Lithium-rich anti-perovskites (LiRAPs) are a promising family of solid electrolytes, which exhibit ionic conductivities above 10−3 S cm−1 at room temperature, among the highest reportedvalues to date. We investigate the defect chemistry and the associated lithium transport in Li3OCl, a prototypical LiRAP, using DFT calculations and classical MD simulations. We studied three types of charge neutral defect pairs, namely the LiCl Schottky pair, the Li2O Schottky pair, and the Li interstitial with a substitutional defect of O on the Cl site. Among them the LiCl Schottky pair has the lowest binding energy and is the most energetically favorable for diffusion as computed by DFT. This is confirmed by classical MD simulations, where the computed Li ion diffusion coefficients for LiCl Schottky systems are significantly higher than those for the other two defects considered and the activation energy in LiCl deficient Li3OCl is comparable to experimental values. The high conductivities and low activation energies of LiCl Schottky systems are explained by the low energy pathways of Li between the Cl vacancies. We propose that Li vacancy hopping is the main diffusion mechanism in highly conductive Li3OCl.
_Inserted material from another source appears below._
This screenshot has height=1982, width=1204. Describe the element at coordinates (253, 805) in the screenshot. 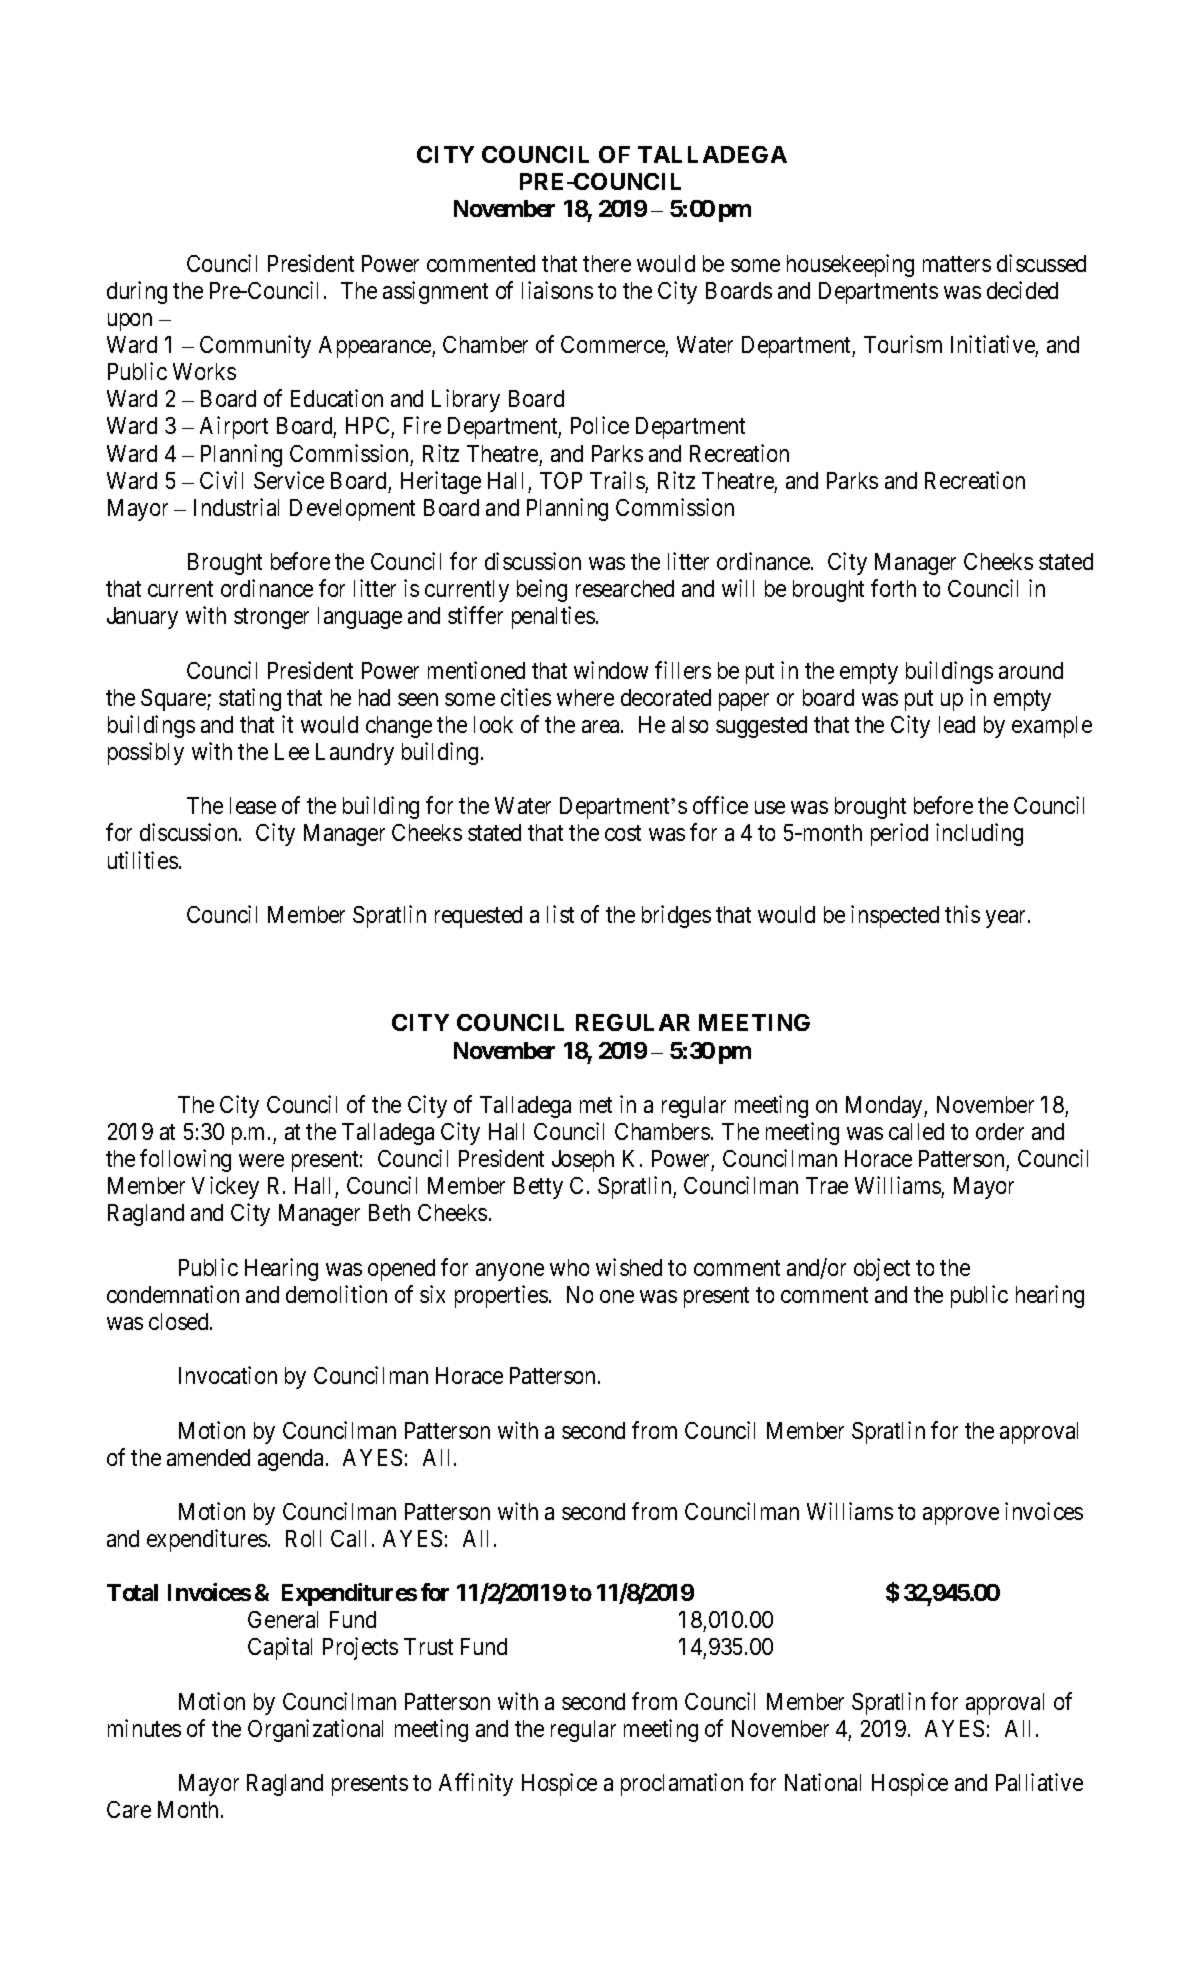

Topic 4: Computational accelerated design of materials and interfaces for all-solid-state li-ion batteries
Speaker: Yifei Mo
Time: 15:40-16:25
All-solid-state Li-ion battery based on solid electrolytes is a promising next-generation battery technology with high energy density, intrinsic safety, long-life cyclability, and high-rate charging/discharging. However, multiple challenges, such as low ionic conductivity of solid electrolytes and poor interfacial compatibility at the solid electrolyte-electrode interfaces, are impeding the development of this novel technology. To resolve these materials challenges, we will design new materials and interfaces through an accelerated approach guided by computation, in contrast to a conventional trial-and-error approach. We will leverage an array of computation techniques to provide unique materials insights into the fundamental materials limitations and to establish general design principles of materials for overcoming such challenges. In the first part of the presentation, we will use first-principles atomistic modeling to reveal the origin of ultra-fast diffusion in lithium super-ionic conductors, which uniquely exhibit several orders of magnitude higher ionic conductivity than most solids. Materials design principles for fast ion conductors will be established based on the newly gained understanding, and such design principles will be demonstrated in our computation-guided discovery and design of new super-ionic conductors. In addition, we will present our first-principles database approach in investigating the compatibility of heterogeneous interfaces between electrolyte and electrodes, which are difficult to access in experiments. Key limiting factors at the solid electrolyte-electrode interfaces will be identified, and corresponding interfacial design using new materials will be proposed from computation guidance to address these interfacial limitations. The demonstrated computation capabilities represent a transferable model in designing new materials and interfaces for emerging technologies.